PARIS (Mar. 8)
Polish Premier Wladislaw Sikorski and Foreign Minister August Zaleski will raise the questions of relief in Nazi-occupied Poland and persecution of Poles and Jews, among other issues, in conversations with Undersecretary of State Sumner Welles on Saturday, it was learned today.
The Polish statesmen will seek American intervention to break the deadlock which has prevented large-scale American relief from reaching the German-occupied area because the Nazis have refused to permit complete American supervision of its distribution.
They will also discuss with President Roosevelt’s envoy the question of Nazi terrorism in Poland, including mass executions of Poles and Jews and expulsions into central Poland and the Lublin Jewish “reservation.”
Questioned by this correspondent, Welles, who reached Paris yesterday morning, would say no more than that he was seeing the Polish leaders on Saturday. He also declined to reply to the question of whether he had discussed Polish relief with Chancellor Adolf Hitler or other Nazi leaders while in Berlin.
The exiled Polish Government at Angers is taking an increasingly serious view of the forced movements of populations in Nazi Poland, as indicated by a speech of Premier Sikorski to the provisional Polish Parliament Wednesday night. “The entire Jewish population–even the Jews residing in Germany, Austria and the Protectorate–may all be transported by the Nazis into Polish territory lying on the San or Bug rivers,” he said.
Today the Polish Government’s information service reported that the population of Warsaw was beginning to feel the effect of hunger and that “catastrophic famine” was spreading in the Warsaw district as the last food reserves were being exhausted. Jewish relief organizations received information that the number of Jews in Warsaw requiring feeding by the Jewish community and the American Jewish Joint Distribution Committee had risen to 150,000 from 50,000 a month ago.
Expulsion of Jews from Lodz is continuing, this information said, and two ghettos have been established by the Nazi authorities for non-Germans remaining in Lodz–the northern section for Jews and the southern quarter for Poles. The central area is reserve for Germans.

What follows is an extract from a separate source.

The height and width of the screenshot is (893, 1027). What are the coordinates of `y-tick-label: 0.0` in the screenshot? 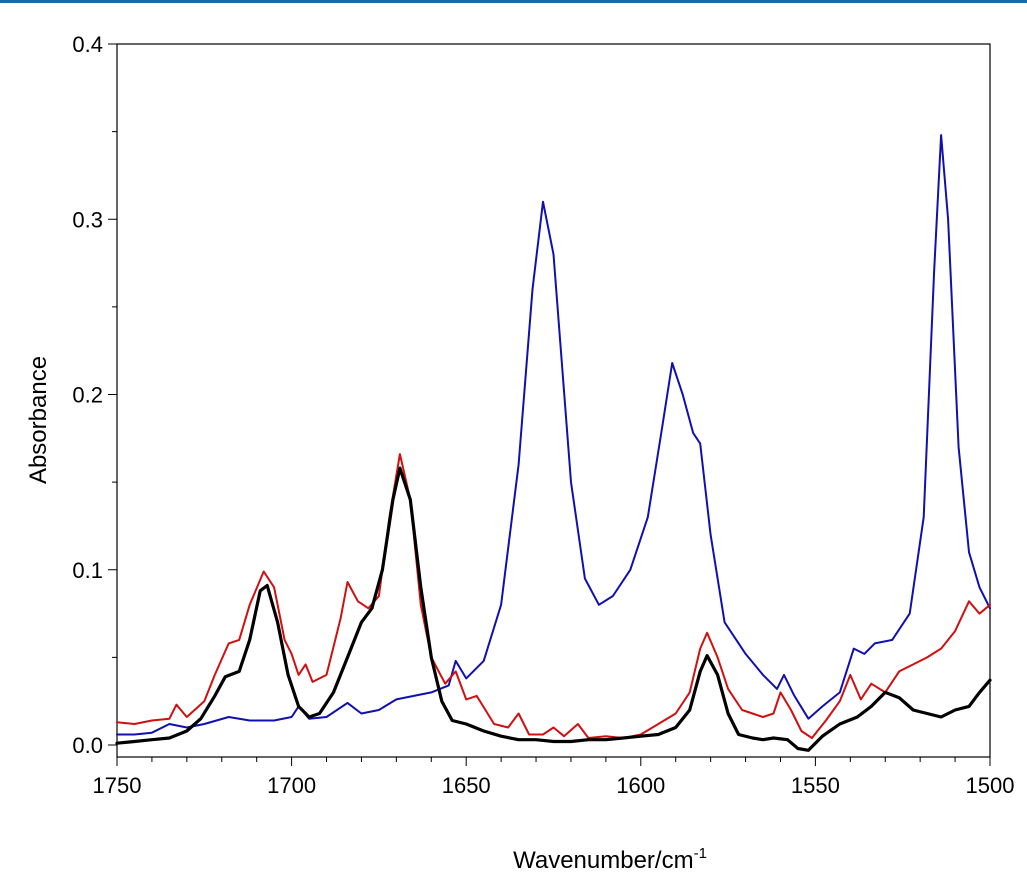 It's located at (88, 746).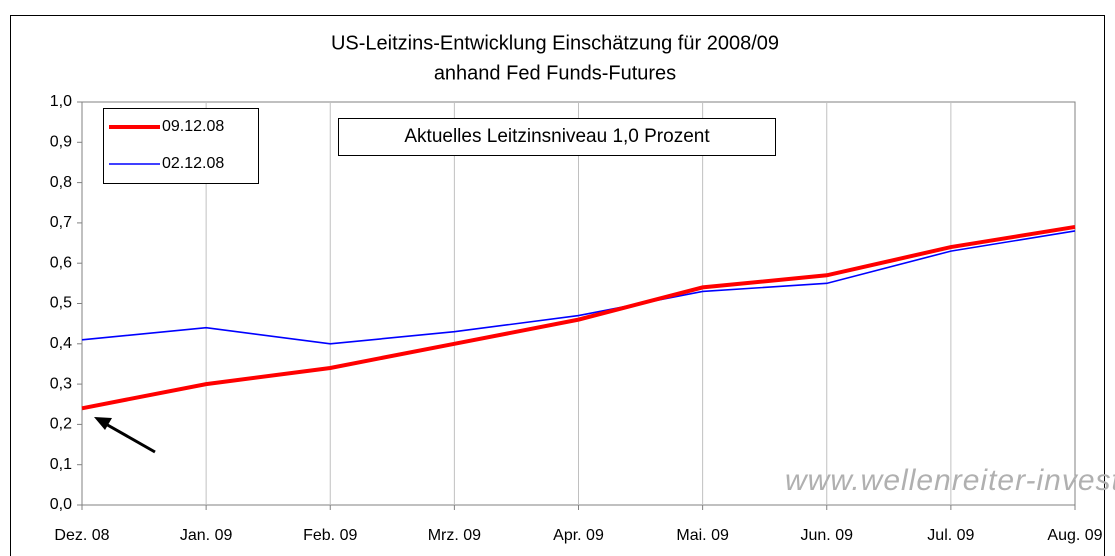  I want to click on x-tick-label: Jul. 09, so click(950, 536).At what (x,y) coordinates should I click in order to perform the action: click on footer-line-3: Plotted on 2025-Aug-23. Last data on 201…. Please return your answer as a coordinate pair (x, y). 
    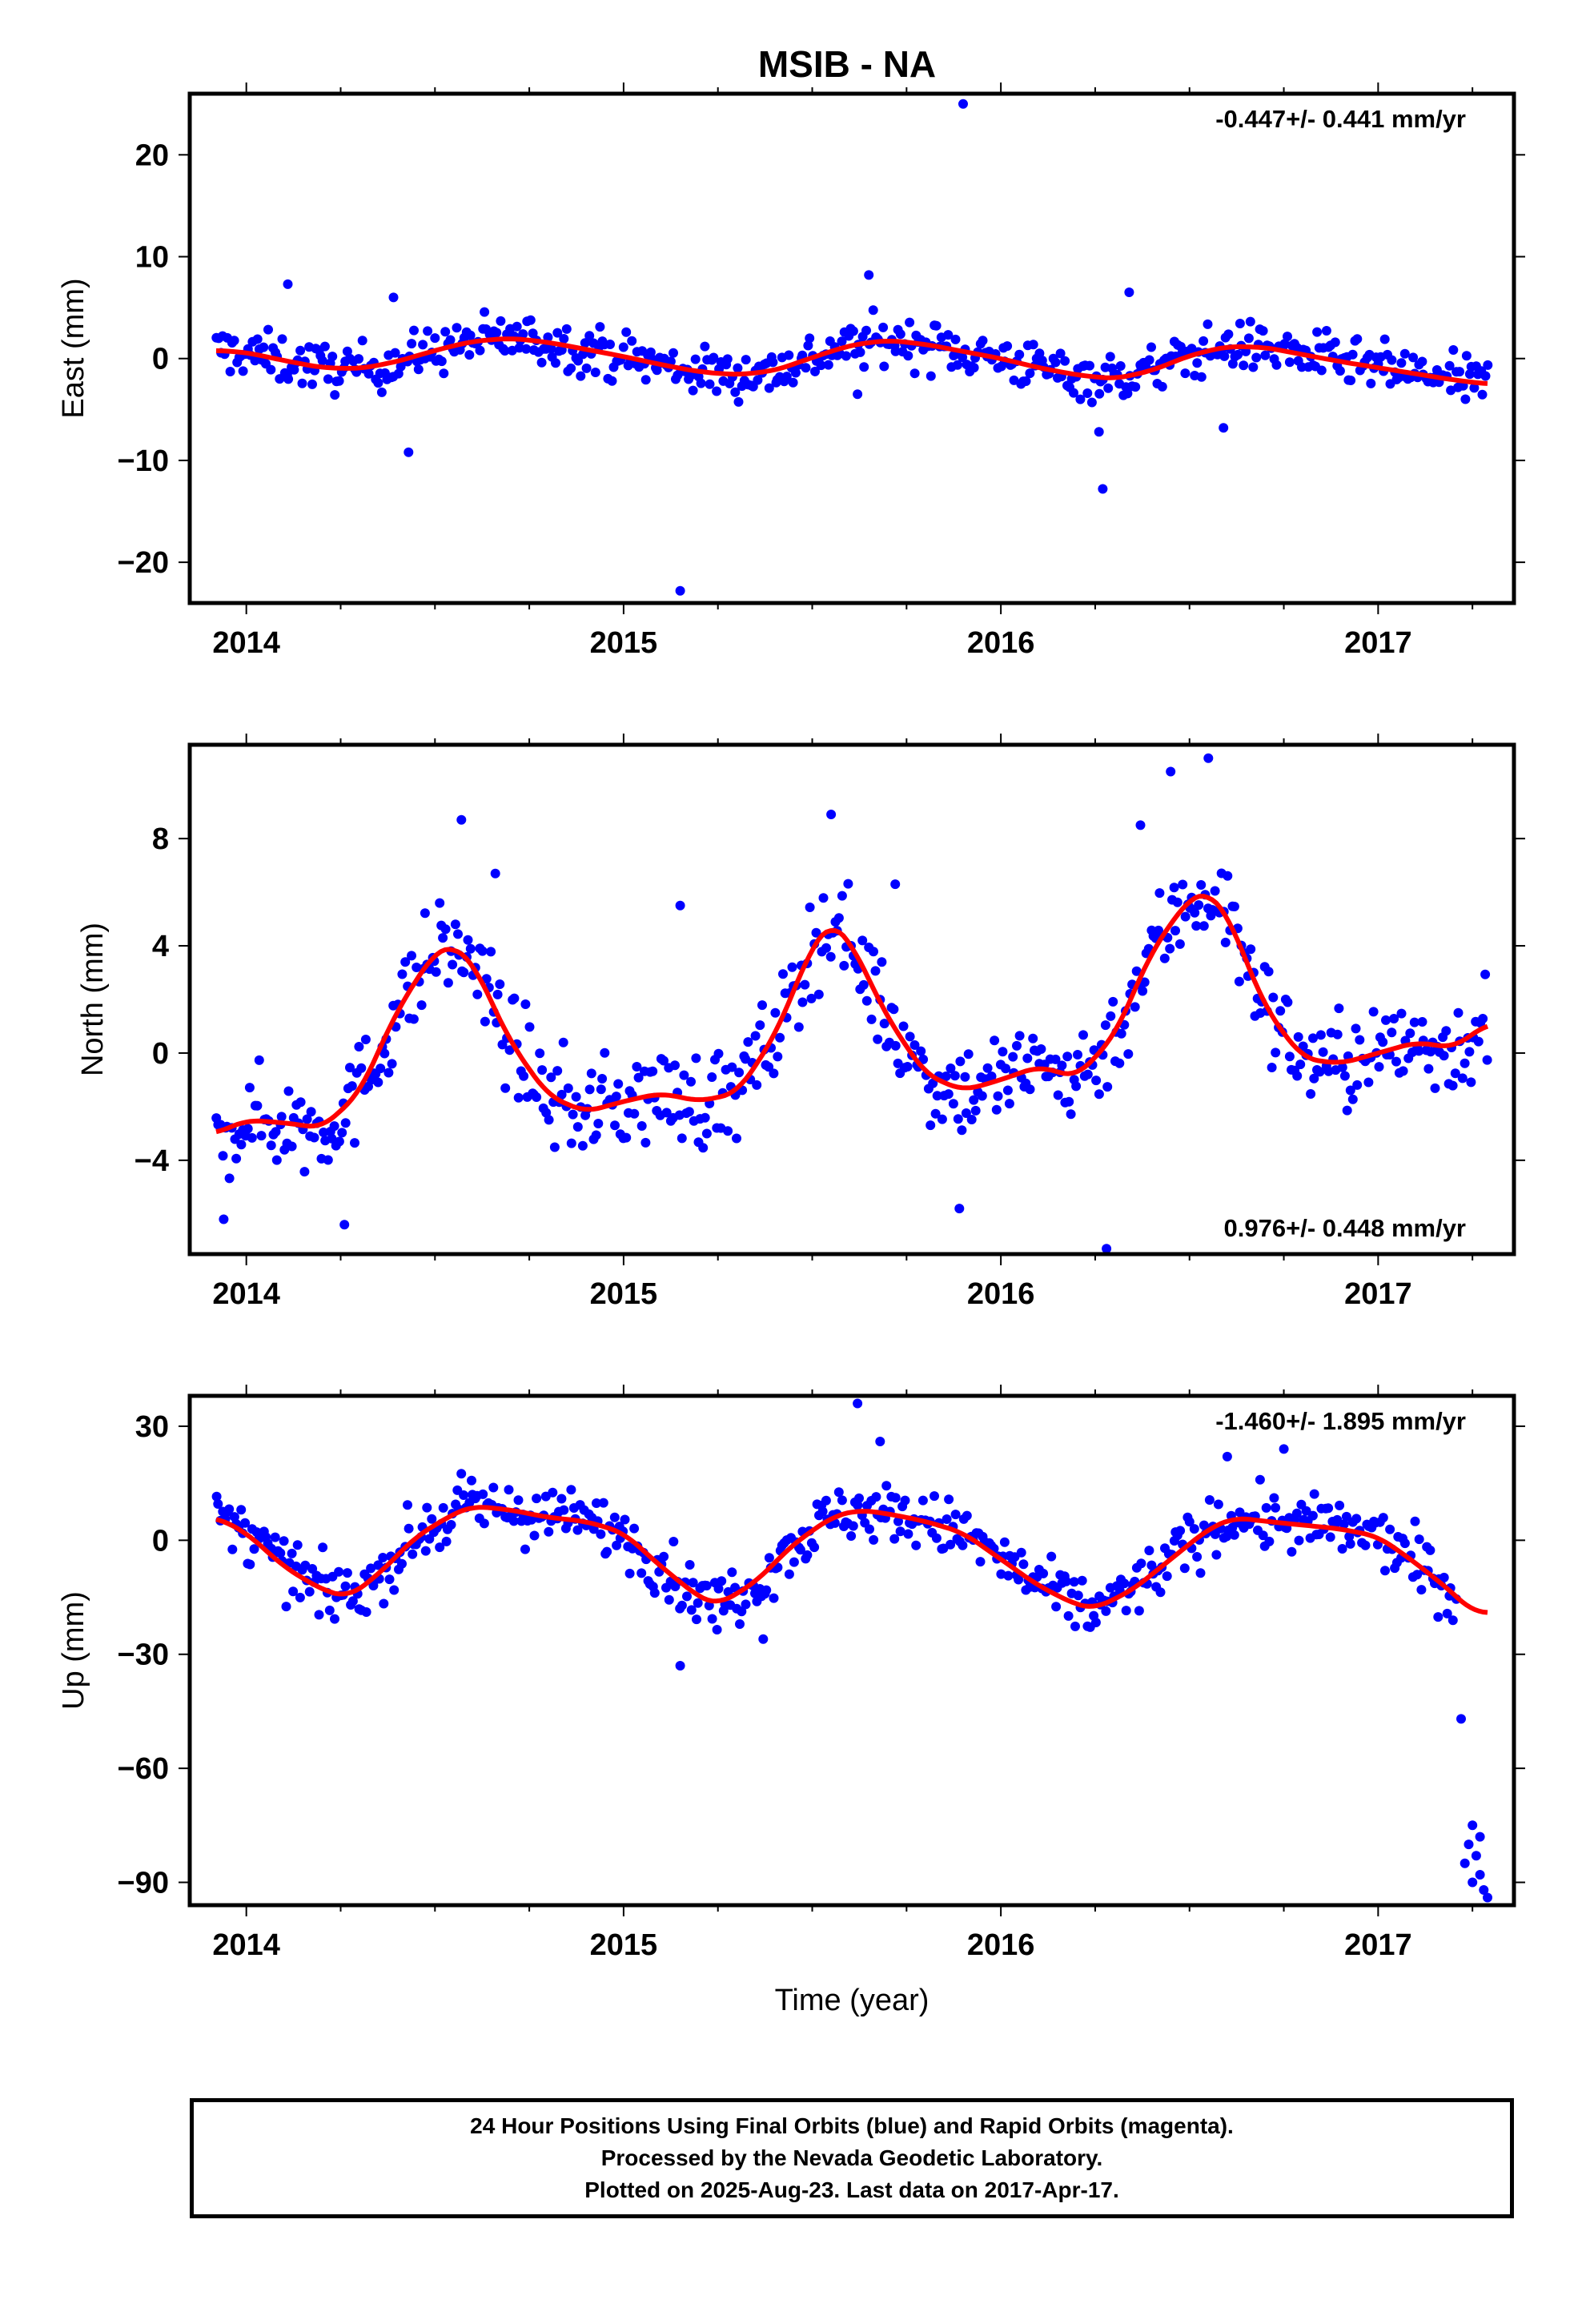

According to another report from Lodz, the road from that city to Warsaw is crowded with migrating Jewish families seeking to reach the former capital by foot and in horse-drawn wagons. The Lodz rabbinate has granted permission for the wanderers to travel on the Sabbath.
The Jews undergo a strict search by German soldiers on reaching the border between the area of Poland which has been incorporated in the Reich and the “Government-General,” which consists of the Warsaw district. They therefore arrive in Warsaw without money and clothing and add to the burden of the Warsaw Coordinated Jewish Relief Committee, which includes the Warsaw Jewish Community, the American J.D.C., the ORT and other Jewish relief groups.
The Lodz Jews are easily recognized when they arrive in Warsaw since they still wear the yellow badge ordered for Jews in Lodz, in contrast to the blue-white armlets with six-pointed stars which Jews in the Warsaw area must wear.
German newspapers reaching Paris express satisfaction with the speed of Jewish expulsion from Lodz. “The expulsion of Jews from Lodz is making good progress, and the expelled Jews are being replaced by Germans repatriated from the Baltic and Wolhynia areas,” states the Deutsche Bergwerks Zeitung, industrial organ of Field Marshal Hermann Goering.
Other Nazi newspapers also dwell on the expulsions, commenting on the city’s changed appearance and different composition of the population.